We were also able to witness the process of salt production by a quite simple method of straining the creek water and later boiling it, once the water has evaporated, it leaves salt to use.
Before leaving the village, we paid a visit to the school, providing education for 445 children. We had a brief conversation with the headmaster and were able to admire a magnificent baobab tree growing in the middle of the schoolyard.
We continued our way inland, passing the Soma city, a central transit point of the region until we reached the Mandinka village, called Tabanani. The greeting was spectacular. Before even getting off the bus, a group of traditional singers started to play on their small accompanying instruments, singing and giving us big smiles. Accompanying us with the beautiful music, we took a walk to the alkalo’s compound to give our regards.
In the following compound, to where a local guide from Janjanburreh led us, we were able to test our skills of pleating fans out of the fan palm leaf. The process is not as simple as it seems, so we were very grateful to have the assistance of the young apprentices who help the skilled elderly masters of fan making. The fans we managed to put together were now ours to keep as a souvenir. It turned out this is a very helpful gear when travelling up the country since temperatures here are far higher than the coastal areas.
A local group of excellent cooks explained how they cook one of the most popular dishes, vegetable domoda, using fresh ingredients such as eggplant, bitter tomato, carrot and hot pepper from the nearby garden. We must admit, we did enjoy the meal very much.
Our visit was coming to an end, and before we left, a group of ladies, called Kanyaleng, portrayed the part of the ceremony used in their spiritual or ritual activities for barren women. With the help of the guide, the group leader explained the details of the whole ritual, which helped many village ladies have children today.
Our last stop for the day was Janjanburreh, where we were served with a late dinner and keys to the room where we would get some well-needed rest.

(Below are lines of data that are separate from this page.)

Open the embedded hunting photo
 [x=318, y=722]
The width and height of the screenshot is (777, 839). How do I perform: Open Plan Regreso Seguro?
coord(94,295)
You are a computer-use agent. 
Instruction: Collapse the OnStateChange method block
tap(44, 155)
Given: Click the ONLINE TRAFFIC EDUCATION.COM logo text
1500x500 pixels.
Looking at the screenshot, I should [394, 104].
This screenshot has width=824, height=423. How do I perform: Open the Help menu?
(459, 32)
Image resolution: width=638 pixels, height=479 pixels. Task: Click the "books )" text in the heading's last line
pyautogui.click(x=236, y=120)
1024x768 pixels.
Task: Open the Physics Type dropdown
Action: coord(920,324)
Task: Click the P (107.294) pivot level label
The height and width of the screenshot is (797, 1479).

After breakfast, a group of Janjanburreh Guides took us on a brief stroll around the town, visiting the Tourist Information Centre and famous Kankurang museum, which is the best place in the country to learn about the strong culture of masking tradition of Mandinka and other tribes living in The Gambia.
Janjanburreh is an important historical town, offering many important sites that are part of the cultural and historical heritage of the place. With multiple activities, such as biking, kayaking, or hiking, one should plan to stay here for at least a day or two to feel the town pulse properly.
The reception was again beautiful. Fulani Ritti women group and many children greeted us with music and singing at the village entrance. We had to join in for some dance steps, which made our hosts feel very happy. Here we were served with “brunch” in a hand-made wooden cup with a spoon made of calabash. Not to forget how delicious this rice and groundnut porridge with sour milk and sugar was. Churray Gherte is one of the most famous porridges in the Gambia. It is really easy to make it, which is what the village ladies proved to us by showing us the main part of the process: grinding rice and peanuts in the big wooden mortar.
After a successful boat trip, we headed to Morgan Kunda Lodge, where we had our dinner and spent our night.